§ Problem to work on: Find the line with "Task: Click the Chicago Wheat change value -8" in the entries below. Repeat it, every following line, and the line with "Click the Completion and linting icon", exactly and with nothing added.
------------------------------
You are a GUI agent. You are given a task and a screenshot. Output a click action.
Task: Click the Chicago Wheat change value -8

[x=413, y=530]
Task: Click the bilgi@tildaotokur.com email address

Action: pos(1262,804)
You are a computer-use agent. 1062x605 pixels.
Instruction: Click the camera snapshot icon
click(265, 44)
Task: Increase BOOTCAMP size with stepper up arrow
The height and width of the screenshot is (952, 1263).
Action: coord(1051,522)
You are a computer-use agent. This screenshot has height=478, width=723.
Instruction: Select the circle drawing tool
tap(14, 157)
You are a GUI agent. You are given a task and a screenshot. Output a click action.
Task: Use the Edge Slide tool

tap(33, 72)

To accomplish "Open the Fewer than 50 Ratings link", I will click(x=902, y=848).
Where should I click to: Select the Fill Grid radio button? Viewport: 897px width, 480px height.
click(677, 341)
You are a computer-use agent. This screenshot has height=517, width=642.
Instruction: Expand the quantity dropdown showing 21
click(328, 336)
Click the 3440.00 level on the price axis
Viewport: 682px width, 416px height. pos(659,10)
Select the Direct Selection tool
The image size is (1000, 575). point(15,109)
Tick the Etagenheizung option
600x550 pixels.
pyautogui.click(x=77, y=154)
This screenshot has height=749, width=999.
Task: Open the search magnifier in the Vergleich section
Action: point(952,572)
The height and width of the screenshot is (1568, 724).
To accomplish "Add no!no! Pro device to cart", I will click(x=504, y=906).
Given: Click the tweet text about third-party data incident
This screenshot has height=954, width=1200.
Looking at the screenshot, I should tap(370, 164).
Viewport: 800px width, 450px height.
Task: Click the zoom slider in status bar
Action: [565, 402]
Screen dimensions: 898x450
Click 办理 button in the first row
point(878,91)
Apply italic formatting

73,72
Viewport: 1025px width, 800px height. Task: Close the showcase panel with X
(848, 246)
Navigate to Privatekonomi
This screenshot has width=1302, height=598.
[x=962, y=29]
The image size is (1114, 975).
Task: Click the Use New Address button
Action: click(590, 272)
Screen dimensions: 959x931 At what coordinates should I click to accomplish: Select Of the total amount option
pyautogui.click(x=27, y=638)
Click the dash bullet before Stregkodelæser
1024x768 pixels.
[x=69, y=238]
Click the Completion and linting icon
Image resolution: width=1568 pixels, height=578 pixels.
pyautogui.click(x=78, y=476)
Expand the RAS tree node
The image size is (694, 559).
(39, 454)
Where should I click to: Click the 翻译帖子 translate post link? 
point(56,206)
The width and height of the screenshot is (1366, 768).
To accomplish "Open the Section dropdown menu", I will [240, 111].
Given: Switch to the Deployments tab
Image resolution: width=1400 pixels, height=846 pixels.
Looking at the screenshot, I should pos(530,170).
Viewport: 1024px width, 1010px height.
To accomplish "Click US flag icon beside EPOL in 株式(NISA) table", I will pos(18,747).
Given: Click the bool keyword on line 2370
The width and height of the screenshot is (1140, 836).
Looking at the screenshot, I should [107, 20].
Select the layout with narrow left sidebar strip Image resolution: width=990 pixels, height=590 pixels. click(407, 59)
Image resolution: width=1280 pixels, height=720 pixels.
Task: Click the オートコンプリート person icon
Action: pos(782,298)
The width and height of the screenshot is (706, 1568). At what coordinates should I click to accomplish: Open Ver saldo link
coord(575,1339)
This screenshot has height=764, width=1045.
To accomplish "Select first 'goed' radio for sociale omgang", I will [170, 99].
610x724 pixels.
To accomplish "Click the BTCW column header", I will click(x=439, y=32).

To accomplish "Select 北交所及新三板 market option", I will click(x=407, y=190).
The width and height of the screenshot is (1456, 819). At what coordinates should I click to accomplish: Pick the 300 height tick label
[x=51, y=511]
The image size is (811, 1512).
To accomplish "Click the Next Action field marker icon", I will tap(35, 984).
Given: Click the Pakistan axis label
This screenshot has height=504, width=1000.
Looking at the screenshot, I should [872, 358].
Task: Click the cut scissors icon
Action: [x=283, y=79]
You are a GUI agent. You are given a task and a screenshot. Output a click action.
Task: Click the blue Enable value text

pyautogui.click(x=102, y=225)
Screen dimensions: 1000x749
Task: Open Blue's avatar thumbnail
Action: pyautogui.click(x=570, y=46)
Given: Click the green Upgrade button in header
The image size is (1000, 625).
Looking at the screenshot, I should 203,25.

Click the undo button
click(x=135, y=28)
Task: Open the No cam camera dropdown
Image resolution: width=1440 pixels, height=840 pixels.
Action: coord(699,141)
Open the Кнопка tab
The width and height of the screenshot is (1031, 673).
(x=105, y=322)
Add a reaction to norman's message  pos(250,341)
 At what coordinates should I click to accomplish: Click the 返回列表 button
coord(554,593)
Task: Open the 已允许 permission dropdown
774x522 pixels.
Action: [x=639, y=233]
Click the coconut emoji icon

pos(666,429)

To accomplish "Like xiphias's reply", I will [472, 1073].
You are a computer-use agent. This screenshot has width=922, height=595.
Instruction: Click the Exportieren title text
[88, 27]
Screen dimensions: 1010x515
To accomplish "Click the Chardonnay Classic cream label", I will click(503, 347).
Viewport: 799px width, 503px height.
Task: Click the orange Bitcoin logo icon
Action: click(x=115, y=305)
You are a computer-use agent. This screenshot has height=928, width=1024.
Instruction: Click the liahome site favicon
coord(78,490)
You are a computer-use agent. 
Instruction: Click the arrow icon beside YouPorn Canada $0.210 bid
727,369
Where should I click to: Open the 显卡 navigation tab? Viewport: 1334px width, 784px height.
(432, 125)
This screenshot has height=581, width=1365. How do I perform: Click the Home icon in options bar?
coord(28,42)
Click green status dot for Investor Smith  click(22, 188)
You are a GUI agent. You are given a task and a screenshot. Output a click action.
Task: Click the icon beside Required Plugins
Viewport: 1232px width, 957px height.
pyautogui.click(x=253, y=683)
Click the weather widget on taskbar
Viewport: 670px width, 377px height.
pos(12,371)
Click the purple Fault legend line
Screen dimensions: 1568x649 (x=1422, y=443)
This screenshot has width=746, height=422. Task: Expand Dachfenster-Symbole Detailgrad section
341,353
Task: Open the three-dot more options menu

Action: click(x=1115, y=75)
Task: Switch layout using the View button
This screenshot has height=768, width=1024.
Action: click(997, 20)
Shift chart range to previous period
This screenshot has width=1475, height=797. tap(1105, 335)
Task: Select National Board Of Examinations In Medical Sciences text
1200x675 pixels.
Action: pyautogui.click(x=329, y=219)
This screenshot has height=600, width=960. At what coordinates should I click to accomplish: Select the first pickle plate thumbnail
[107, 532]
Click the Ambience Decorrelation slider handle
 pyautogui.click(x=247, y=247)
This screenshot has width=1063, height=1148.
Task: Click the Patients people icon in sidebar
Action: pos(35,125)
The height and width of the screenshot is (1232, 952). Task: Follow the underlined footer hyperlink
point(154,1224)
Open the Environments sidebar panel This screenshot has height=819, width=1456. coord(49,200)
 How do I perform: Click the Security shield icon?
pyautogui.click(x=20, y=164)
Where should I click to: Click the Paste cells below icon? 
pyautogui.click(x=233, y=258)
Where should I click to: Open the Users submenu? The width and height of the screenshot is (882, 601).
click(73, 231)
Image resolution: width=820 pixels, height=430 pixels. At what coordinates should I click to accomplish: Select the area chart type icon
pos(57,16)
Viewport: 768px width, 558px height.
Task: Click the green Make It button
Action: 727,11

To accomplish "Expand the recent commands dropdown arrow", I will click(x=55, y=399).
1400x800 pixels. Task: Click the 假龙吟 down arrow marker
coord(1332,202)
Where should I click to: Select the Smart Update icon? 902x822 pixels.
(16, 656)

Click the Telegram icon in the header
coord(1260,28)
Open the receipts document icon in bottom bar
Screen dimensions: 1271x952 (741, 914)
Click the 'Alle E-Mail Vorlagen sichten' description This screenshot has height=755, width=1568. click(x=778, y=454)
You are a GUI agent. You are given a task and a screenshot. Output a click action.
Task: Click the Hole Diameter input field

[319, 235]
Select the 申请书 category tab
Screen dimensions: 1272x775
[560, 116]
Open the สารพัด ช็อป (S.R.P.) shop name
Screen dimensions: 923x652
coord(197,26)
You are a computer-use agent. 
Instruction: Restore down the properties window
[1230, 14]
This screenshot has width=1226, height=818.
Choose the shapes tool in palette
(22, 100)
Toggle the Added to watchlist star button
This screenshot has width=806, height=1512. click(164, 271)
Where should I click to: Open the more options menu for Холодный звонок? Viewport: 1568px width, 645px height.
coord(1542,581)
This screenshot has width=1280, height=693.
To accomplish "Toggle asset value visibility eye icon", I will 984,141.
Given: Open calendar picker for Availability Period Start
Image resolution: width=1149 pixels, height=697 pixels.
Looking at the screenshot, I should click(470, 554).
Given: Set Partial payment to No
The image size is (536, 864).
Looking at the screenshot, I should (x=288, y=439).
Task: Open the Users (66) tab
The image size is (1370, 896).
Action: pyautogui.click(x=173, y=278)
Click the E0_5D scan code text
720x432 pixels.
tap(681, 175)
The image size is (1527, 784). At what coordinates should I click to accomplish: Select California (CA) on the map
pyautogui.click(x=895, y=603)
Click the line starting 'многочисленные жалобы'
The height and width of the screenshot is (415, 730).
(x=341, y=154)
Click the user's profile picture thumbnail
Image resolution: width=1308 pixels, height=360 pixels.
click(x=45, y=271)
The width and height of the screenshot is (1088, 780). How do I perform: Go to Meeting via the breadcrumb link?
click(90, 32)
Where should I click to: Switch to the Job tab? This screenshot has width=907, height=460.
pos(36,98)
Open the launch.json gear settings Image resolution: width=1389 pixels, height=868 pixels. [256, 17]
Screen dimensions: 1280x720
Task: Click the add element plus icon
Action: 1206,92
------------------------------
§ Result:
Task: Click the Chicago Wheat change value -8

[x=413, y=530]
Task: Click the bilgi@tildaotokur.com email address

Action: pos(1262,804)
You are a computer-use agent. 1062x605 pixels.
Instruction: Click the camera snapshot icon
click(265, 44)
Task: Increase BOOTCAMP size with stepper up arrow
The height and width of the screenshot is (952, 1263).
Action: coord(1051,522)
You are a computer-use agent. This screenshot has height=478, width=723.
Instruction: Select the circle drawing tool
tap(14, 157)
You are a GUI agent. You are given a task and a screenshot. Output a click action.
Task: Use the Edge Slide tool

tap(33, 72)

To accomplish "Open the Fewer than 50 Ratings link", I will click(x=902, y=848).
Where should I click to: Select the Fill Grid radio button? Viewport: 897px width, 480px height.
click(677, 341)
You are a computer-use agent. This screenshot has height=517, width=642.
Instruction: Expand the quantity dropdown showing 21
click(328, 336)
Click the 3440.00 level on the price axis
Viewport: 682px width, 416px height. pos(659,10)
Select the Direct Selection tool
The image size is (1000, 575). point(15,109)
Tick the Etagenheizung option
600x550 pixels.
pyautogui.click(x=77, y=154)
This screenshot has height=749, width=999.
Task: Open the search magnifier in the Vergleich section
Action: point(952,572)
The height and width of the screenshot is (1568, 724).
To accomplish "Add no!no! Pro device to cart", I will click(x=504, y=906).
Given: Click the tweet text about third-party data incident
This screenshot has height=954, width=1200.
Looking at the screenshot, I should tap(370, 164).
Viewport: 800px width, 450px height.
Task: Click the zoom slider in status bar
Action: [565, 402]
Screen dimensions: 898x450
Click 办理 button in the first row
point(878,91)
Apply italic formatting

73,72
Viewport: 1025px width, 800px height. Task: Close the showcase panel with X
(848, 246)
Navigate to Privatekonomi
This screenshot has width=1302, height=598.
[x=962, y=29]
The image size is (1114, 975).
Task: Click the Use New Address button
Action: click(590, 272)
Screen dimensions: 959x931 At what coordinates should I click to accomplish: Select Of the total amount option
pyautogui.click(x=27, y=638)
Click the dash bullet before Stregkodelæser
1024x768 pixels.
[x=69, y=238]
Click the Completion and linting icon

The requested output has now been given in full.